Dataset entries
☆ ☆ ☆
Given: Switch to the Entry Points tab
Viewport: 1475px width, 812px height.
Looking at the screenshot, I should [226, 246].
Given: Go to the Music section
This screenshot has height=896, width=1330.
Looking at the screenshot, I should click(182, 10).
☆ ☆ ☆
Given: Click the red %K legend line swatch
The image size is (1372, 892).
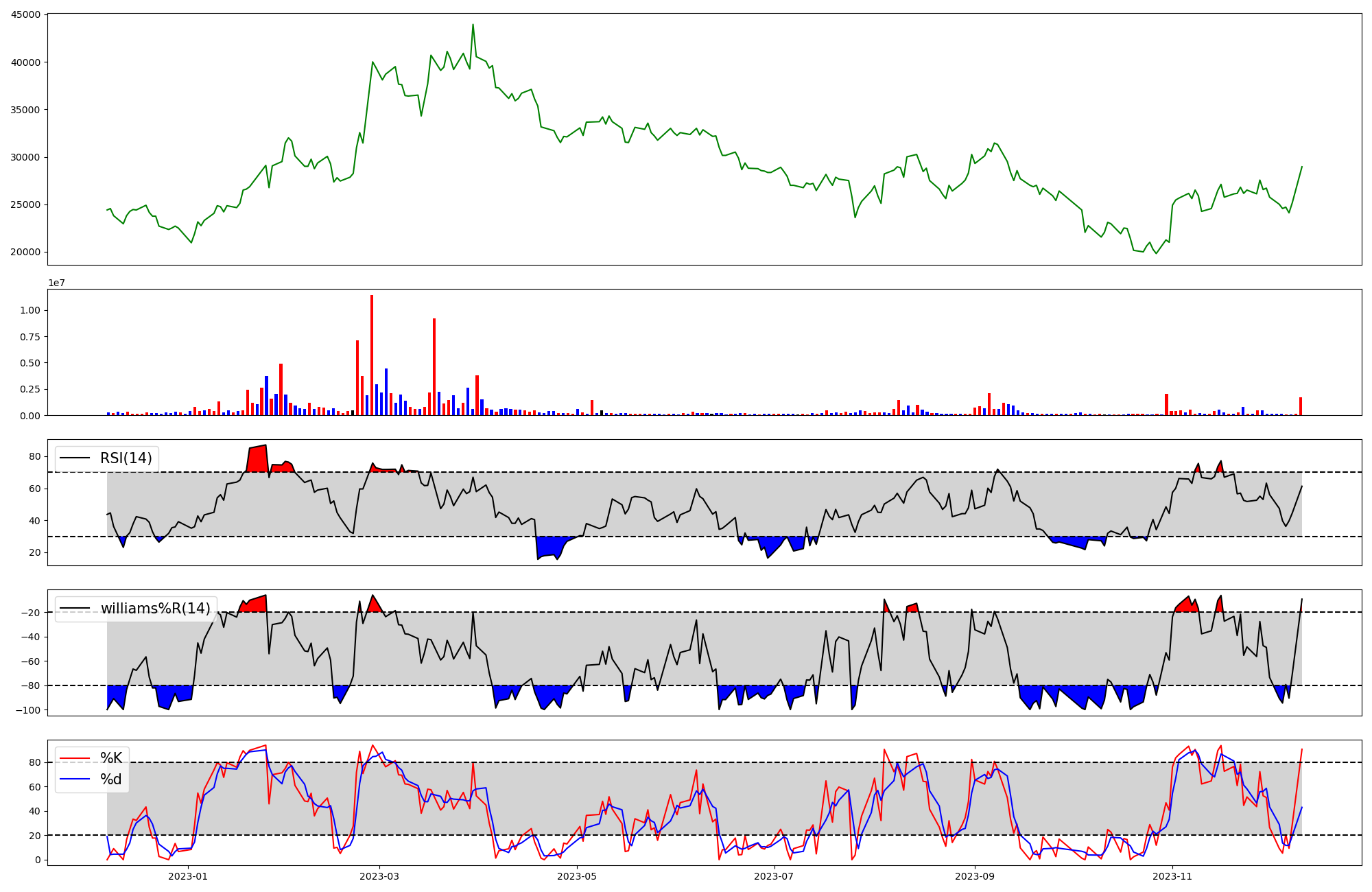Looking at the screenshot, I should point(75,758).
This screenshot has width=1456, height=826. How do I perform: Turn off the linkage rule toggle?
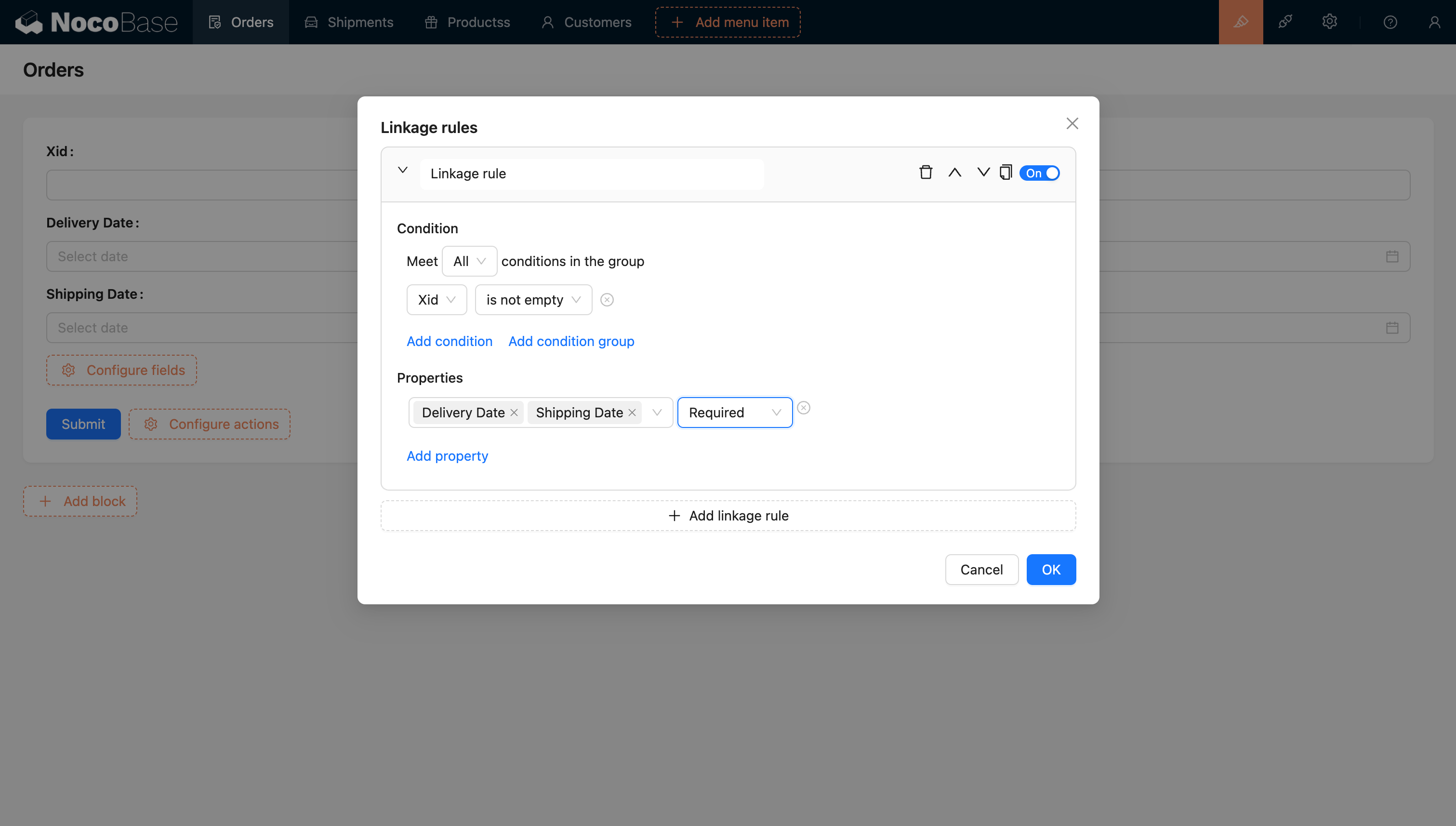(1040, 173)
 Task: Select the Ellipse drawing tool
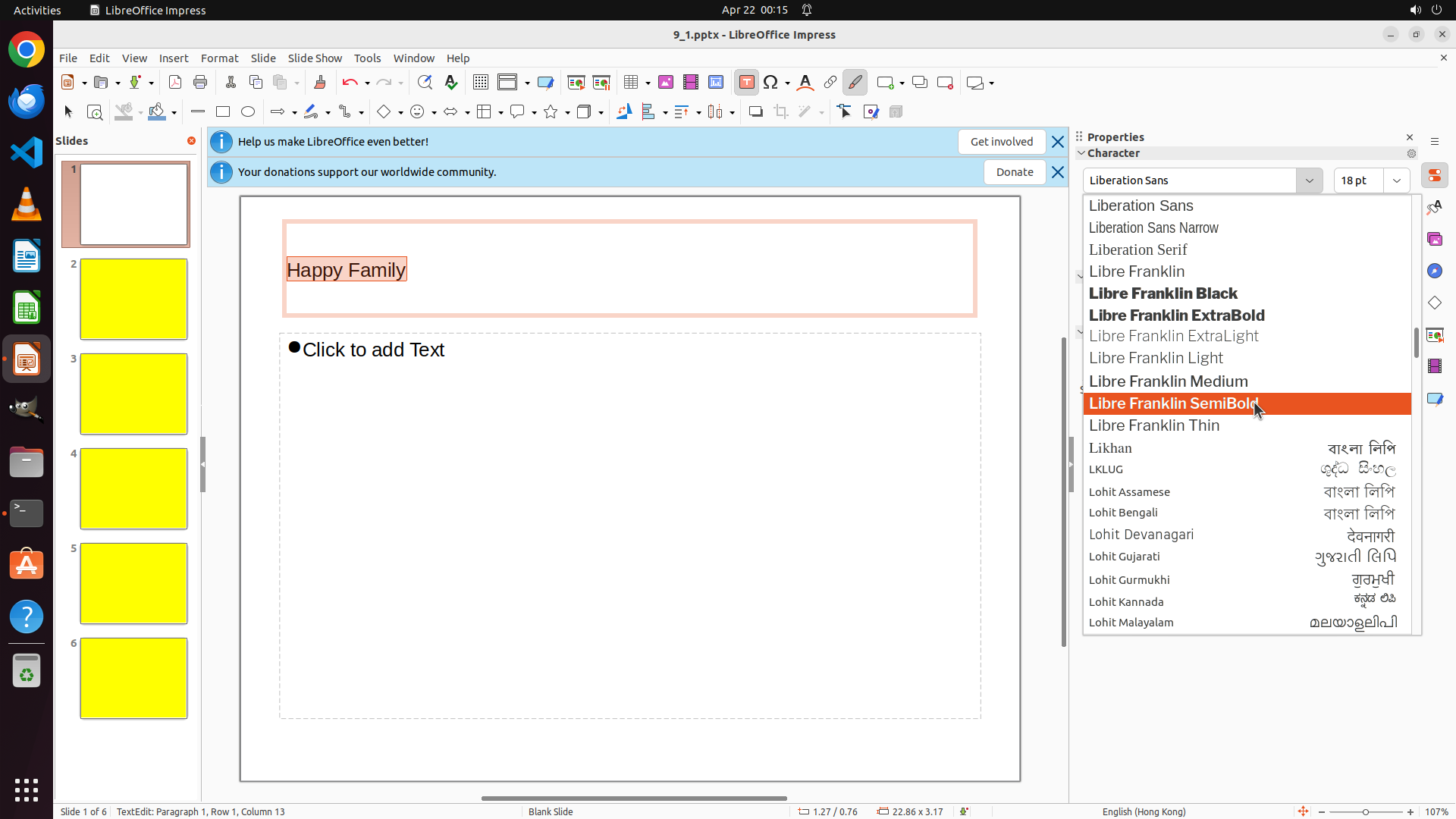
☆ ☆ ☆
▸ Task instructions: Filter the entries above down to the lines that hold the word "Given", and copy those lines.

▸ Exercise output:
Given: Switch to the Entry Points tab
Given: Go to the Music section
Given: Click the red %K legend line swatch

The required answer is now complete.